Exercise requirements —
Beginning with the line where "Dienste verwalten (201, 685)" appears, restate each line word for word until the data ends. Pictures do not go in.
[Supplied information]
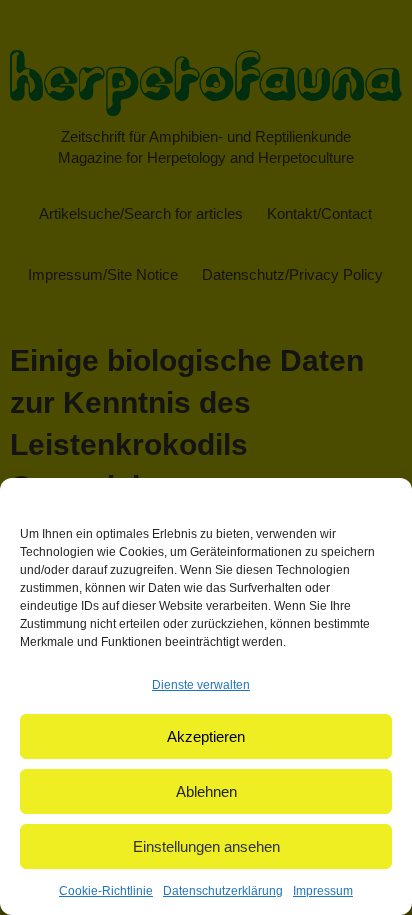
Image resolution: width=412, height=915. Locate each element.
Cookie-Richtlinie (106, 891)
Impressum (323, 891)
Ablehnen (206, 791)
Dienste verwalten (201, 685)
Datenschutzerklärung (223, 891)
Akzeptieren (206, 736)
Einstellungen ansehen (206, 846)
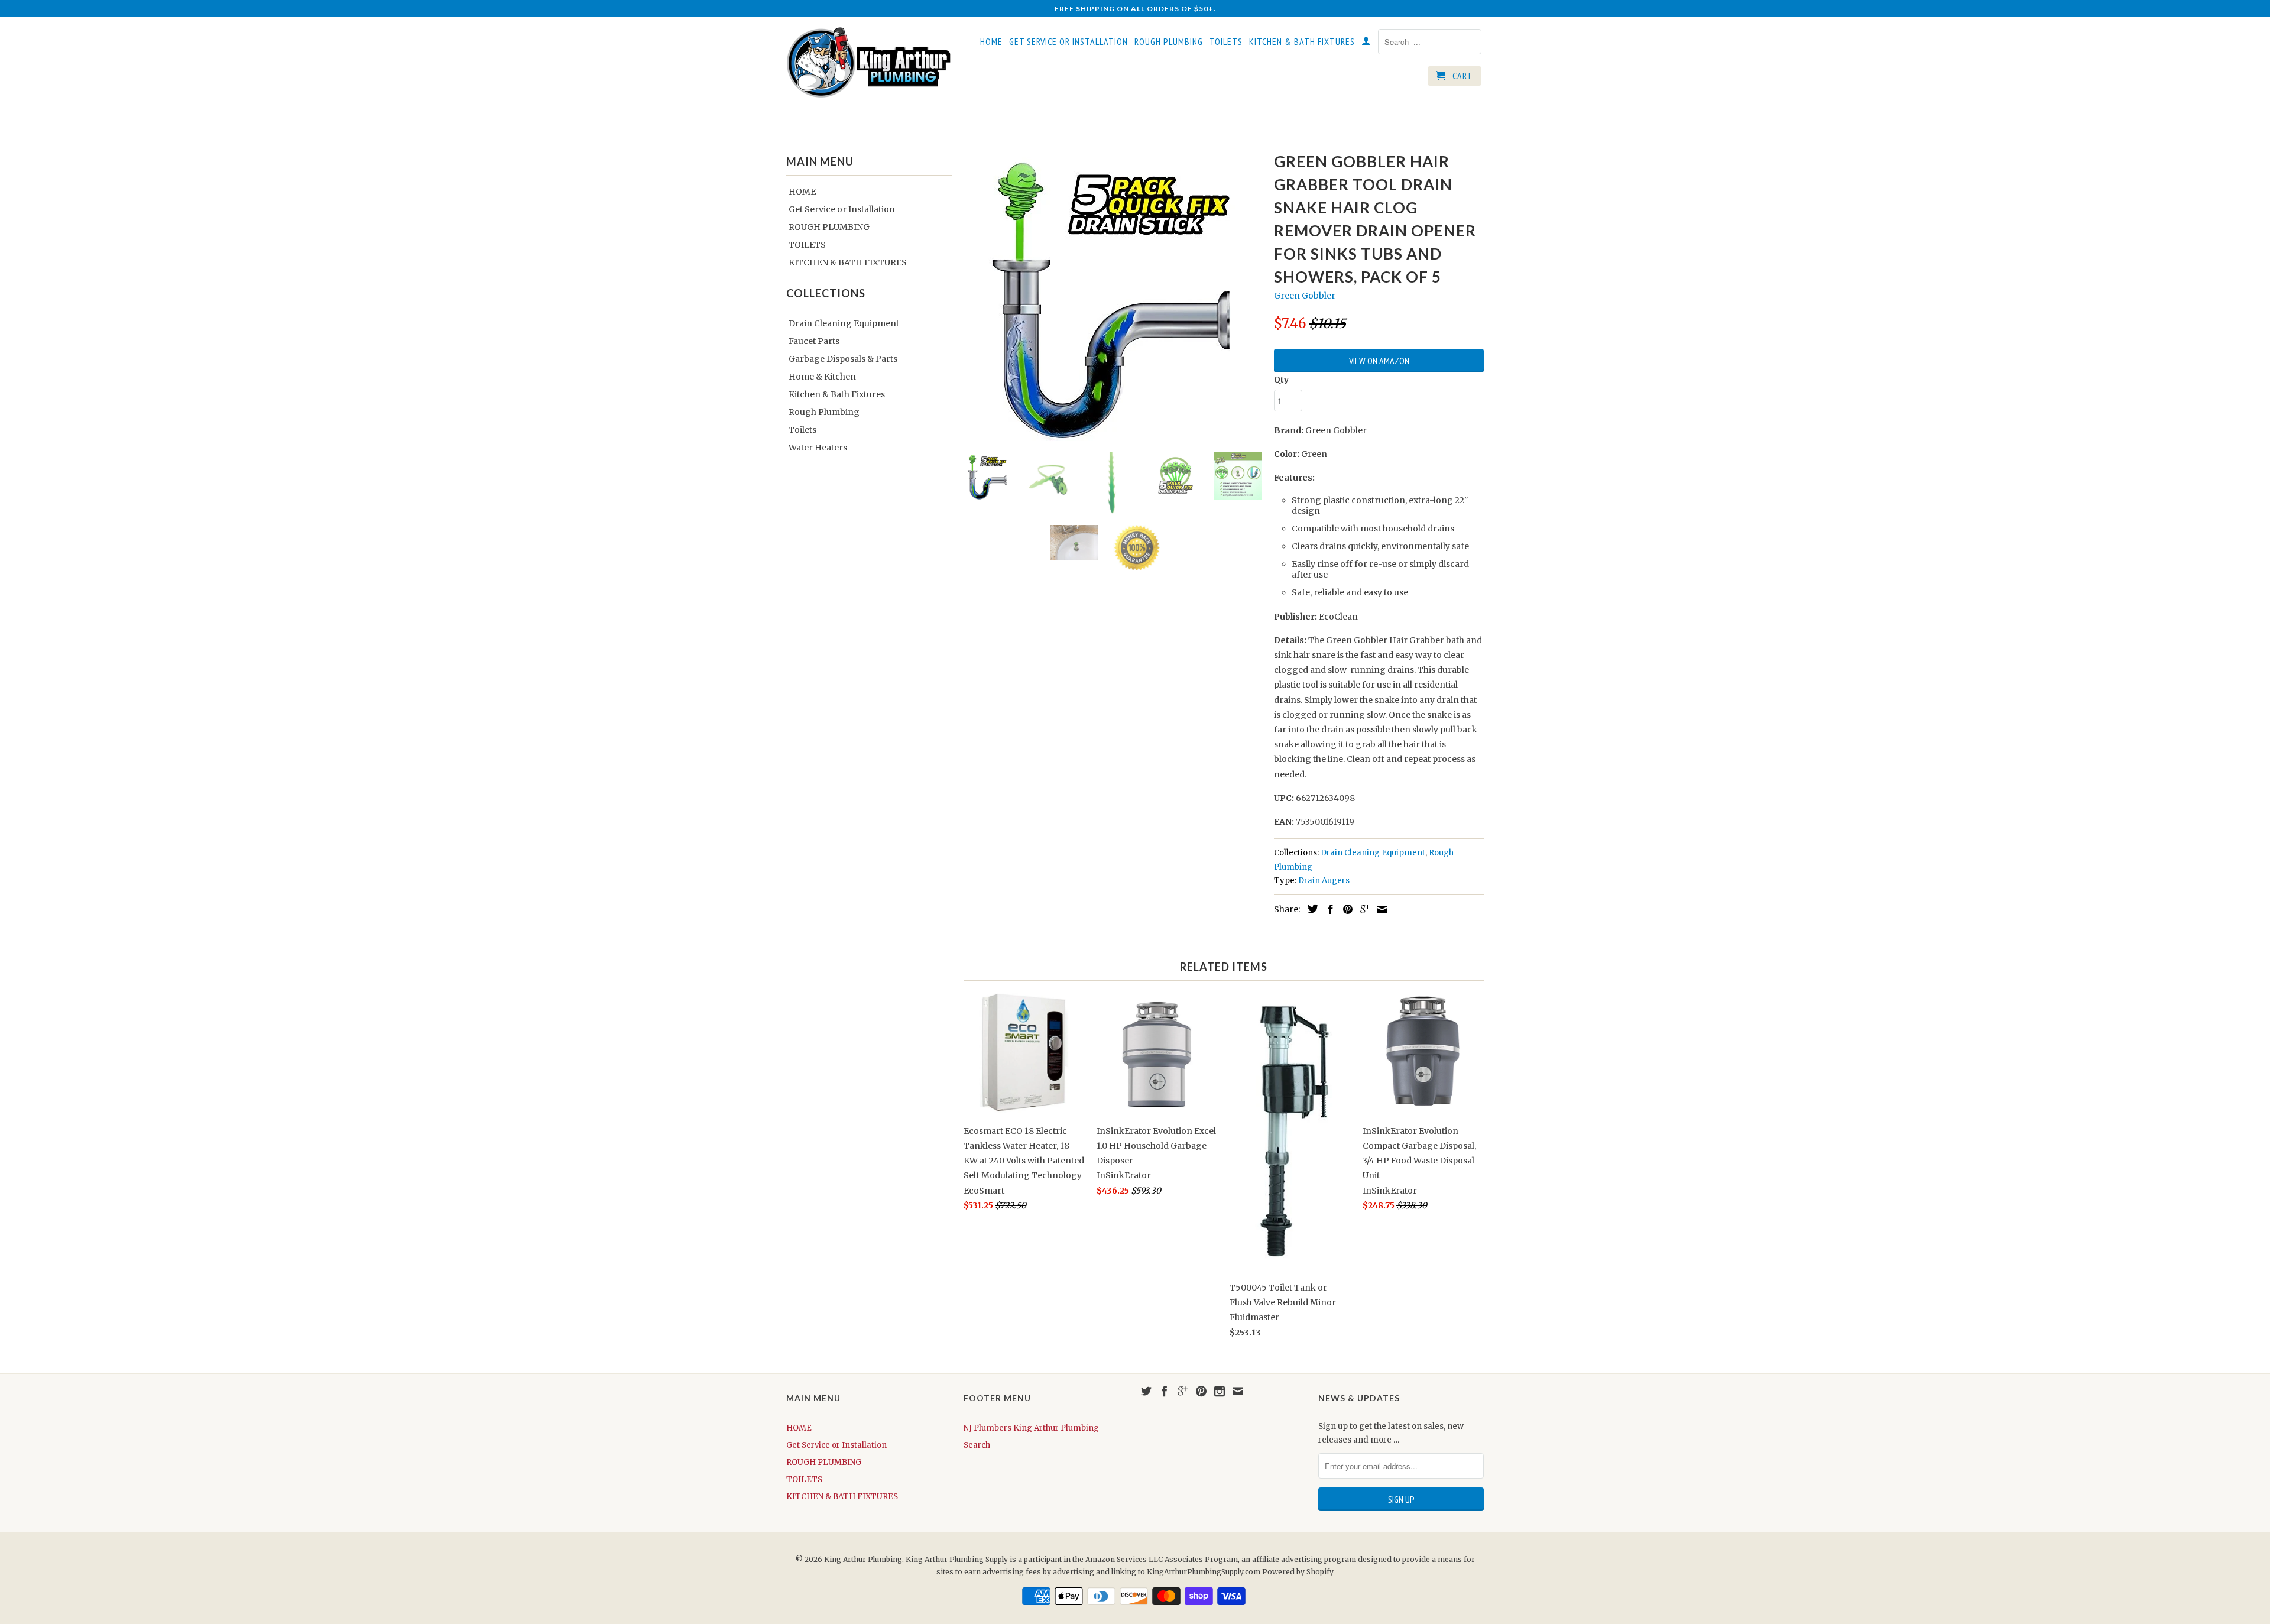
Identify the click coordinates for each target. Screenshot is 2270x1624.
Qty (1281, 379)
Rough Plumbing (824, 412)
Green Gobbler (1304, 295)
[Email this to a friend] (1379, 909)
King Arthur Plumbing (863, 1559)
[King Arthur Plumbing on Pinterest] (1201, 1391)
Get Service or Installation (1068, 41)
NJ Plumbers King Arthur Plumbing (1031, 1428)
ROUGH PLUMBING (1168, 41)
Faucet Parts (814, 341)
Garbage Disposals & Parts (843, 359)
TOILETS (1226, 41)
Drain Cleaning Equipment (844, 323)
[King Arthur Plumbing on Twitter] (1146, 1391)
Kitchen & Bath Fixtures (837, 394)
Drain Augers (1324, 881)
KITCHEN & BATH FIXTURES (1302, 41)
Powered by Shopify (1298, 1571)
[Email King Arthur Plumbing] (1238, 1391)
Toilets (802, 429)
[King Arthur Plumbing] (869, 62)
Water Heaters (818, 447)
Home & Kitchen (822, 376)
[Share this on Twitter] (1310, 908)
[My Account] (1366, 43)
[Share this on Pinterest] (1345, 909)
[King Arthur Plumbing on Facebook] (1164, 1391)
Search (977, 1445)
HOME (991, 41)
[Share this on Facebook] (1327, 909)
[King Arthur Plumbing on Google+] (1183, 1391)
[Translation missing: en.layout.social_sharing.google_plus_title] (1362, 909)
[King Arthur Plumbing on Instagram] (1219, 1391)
[/Supplied information]
Output below —
Dienste verwalten (201, 685)
Datenschutzerklärung (223, 891)
Akzeptieren (206, 736)
Einstellungen ansehen (206, 846)
Identify the click coordinates for each target. Screenshot is 2270x1624.
Qty (1281, 379)
Rough Plumbing (824, 412)
Green Gobbler (1304, 295)
[Email this to a friend] (1379, 909)
King Arthur Plumbing (863, 1559)
[King Arthur Plumbing on Pinterest] (1201, 1391)
Get Service or Installation (1068, 41)
NJ Plumbers King Arthur Plumbing (1031, 1428)
ROUGH PLUMBING (1168, 41)
Faucet Parts (814, 341)
Garbage Disposals & Parts (843, 359)
TOILETS (1226, 41)
Drain Cleaning Equipment (844, 323)
[King Arthur Plumbing on Twitter] (1146, 1391)
Kitchen & Bath Fixtures (837, 394)
Drain Augers (1324, 881)
KITCHEN & BATH FIXTURES (1302, 41)
Powered by Shopify (1298, 1571)
[Email King Arthur Plumbing] (1238, 1391)
Toilets (802, 429)
[King Arthur Plumbing] (869, 62)
Water Heaters (818, 447)
Home & Kitchen (822, 376)
[Share this on Twitter] (1310, 908)
[My Account] (1366, 43)
[Share this on Pinterest] (1345, 909)
[King Arthur Plumbing on Facebook] (1164, 1391)
Search (977, 1445)
HOME (991, 41)
[Share this on Facebook] (1327, 909)
[King Arthur Plumbing on Google+] (1183, 1391)
[Translation missing: en.layout.social_sharing.google_plus_title] (1362, 909)
[King Arthur Plumbing on Instagram] (1219, 1391)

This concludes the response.